The records:

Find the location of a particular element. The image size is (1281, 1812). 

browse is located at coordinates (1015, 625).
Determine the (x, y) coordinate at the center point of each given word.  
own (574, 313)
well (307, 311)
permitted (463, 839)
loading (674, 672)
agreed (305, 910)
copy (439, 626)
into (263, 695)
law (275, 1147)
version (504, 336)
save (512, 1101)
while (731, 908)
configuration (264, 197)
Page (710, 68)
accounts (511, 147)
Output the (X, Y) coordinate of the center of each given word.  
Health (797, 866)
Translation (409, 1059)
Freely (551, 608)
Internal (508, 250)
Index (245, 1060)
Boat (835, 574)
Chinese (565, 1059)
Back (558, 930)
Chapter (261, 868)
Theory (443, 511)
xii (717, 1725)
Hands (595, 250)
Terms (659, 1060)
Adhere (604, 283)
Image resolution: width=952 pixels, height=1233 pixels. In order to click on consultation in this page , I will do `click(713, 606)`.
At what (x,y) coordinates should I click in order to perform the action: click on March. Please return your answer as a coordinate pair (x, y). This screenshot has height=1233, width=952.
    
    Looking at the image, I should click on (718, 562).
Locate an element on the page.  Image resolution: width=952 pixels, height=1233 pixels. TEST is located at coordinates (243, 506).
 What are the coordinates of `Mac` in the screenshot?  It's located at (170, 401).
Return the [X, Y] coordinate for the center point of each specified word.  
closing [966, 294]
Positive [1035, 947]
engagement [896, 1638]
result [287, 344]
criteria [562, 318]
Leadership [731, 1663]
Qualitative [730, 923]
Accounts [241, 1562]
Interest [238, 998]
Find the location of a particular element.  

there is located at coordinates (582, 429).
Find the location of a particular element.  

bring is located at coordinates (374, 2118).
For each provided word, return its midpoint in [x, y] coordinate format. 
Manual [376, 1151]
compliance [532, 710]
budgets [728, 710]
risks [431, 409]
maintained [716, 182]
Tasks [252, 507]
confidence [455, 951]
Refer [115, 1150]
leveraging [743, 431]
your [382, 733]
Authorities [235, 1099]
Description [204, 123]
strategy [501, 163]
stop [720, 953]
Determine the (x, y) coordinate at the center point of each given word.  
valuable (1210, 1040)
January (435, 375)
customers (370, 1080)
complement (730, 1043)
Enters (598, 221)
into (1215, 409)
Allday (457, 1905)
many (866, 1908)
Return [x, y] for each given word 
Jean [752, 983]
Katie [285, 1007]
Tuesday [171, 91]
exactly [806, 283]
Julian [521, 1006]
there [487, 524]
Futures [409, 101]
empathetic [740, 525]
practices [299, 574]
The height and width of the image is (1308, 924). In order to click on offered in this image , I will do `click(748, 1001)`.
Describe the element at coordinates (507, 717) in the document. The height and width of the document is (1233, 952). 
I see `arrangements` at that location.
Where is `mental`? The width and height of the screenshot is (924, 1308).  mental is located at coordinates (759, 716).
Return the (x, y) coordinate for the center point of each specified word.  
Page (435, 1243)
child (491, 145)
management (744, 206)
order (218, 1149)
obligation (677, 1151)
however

Goal: Render every item above as a JSON list of strings, with one string for each line and no blank lines.

The completed task:
[
  "Find the location of a particular element. The image size is (1281, 1812). ",
  "browse is located at coordinates (1015, 625).",
  "Determine the (x, y) coordinate at the center point of each given word.  ",
  "own (574, 313)",
  "well (307, 311)",
  "permitted (463, 839)",
  "loading (674, 672)",
  "agreed (305, 910)",
  "copy (439, 626)",
  "into (263, 695)",
  "law (275, 1147)",
  "version (504, 336)",
  "save (512, 1101)",
  "while (731, 908)",
  "configuration (264, 197)",
  "Page (710, 68)",
  "accounts (511, 147)",
  "Output the (X, Y) coordinate of the center of each given word.  ",
  "Health (797, 866)",
  "Translation (409, 1059)",
  "Freely (551, 608)",
  "Internal (508, 250)",
  "Index (245, 1060)",
  "Boat (835, 574)",
  "Chinese (565, 1059)",
  "Back (558, 930)",
  "Chapter (261, 868)",
  "Theory (443, 511)",
  "xii (717, 1725)",
  "Hands (595, 250)",
  "Terms (659, 1060)",
  "Adhere (604, 283)",
  "Image resolution: width=952 pixels, height=1233 pixels. In order to click on consultation in this page , I will do `click(713, 606)`.",
  "At what (x,y) coordinates should I click in order to perform the action: click on March. Please return your answer as a coordinate pair (x, y). This screenshot has height=1233, width=952.",
  "    Looking at the image, I should click on (718, 562).",
  "Locate an element on the page.  Image resolution: width=952 pixels, height=1233 pixels. TEST is located at coordinates (243, 506).",
  " What are the coordinates of `Mac` in the screenshot?  It's located at (170, 401).",
  "Return the [X, Y] coordinate for the center point of each specified word.  ",
  "closing [966, 294]",
  "Positive [1035, 947]",
  "engagement [896, 1638]",
  "result [287, 344]",
  "criteria [562, 318]",
  "Leadership [731, 1663]",
  "Qualitative [730, 923]",
  "Accounts [241, 1562]",
  "Interest [238, 998]",
  "Find the location of a particular element.  ",
  "there is located at coordinates (582, 429).",
  "Find the location of a particular element.  ",
  "bring is located at coordinates (374, 2118).",
  "For each provided word, return its midpoint in [x, y] coordinate format. ",
  "Manual [376, 1151]",
  "compliance [532, 710]",
  "budgets [728, 710]",
  "risks [431, 409]",
  "maintained [716, 182]",
  "Tasks [252, 507]",
  "confidence [455, 951]",
  "Refer [115, 1150]",
  "leveraging [743, 431]",
  "your [382, 733]",
  "Authorities [235, 1099]",
  "Description [204, 123]",
  "strategy [501, 163]",
  "stop [720, 953]",
  "Determine the (x, y) coordinate at the center point of each given word.  ",
  "valuable (1210, 1040)",
  "January (435, 375)",
  "customers (370, 1080)",
  "complement (730, 1043)",
  "Enters (598, 221)",
  "into (1215, 409)",
  "Allday (457, 1905)",
  "many (866, 1908)",
  "Return [x, y] for each given word ",
  "Jean [752, 983]",
  "Katie [285, 1007]",
  "Tuesday [171, 91]",
  "exactly [806, 283]",
  "Julian [521, 1006]",
  "there [487, 524]",
  "Futures [409, 101]",
  "empathetic [740, 525]",
  "practices [299, 574]",
  "The height and width of the image is (1308, 924). In order to click on offered in this image , I will do `click(748, 1001)`.",
  "Describe the element at coordinates (507, 717) in the document. The height and width of the document is (1233, 952). ",
  "I see `arrangements` at that location.",
  "Where is `mental`? The width and height of the screenshot is (924, 1308).  mental is located at coordinates (759, 716).",
  "Return the (x, y) coordinate for the center point of each specified word.  ",
  "Page (435, 1243)",
  "child (491, 145)",
  "management (744, 206)",
  "order (218, 1149)",
  "obligation (677, 1151)",
  "however"
]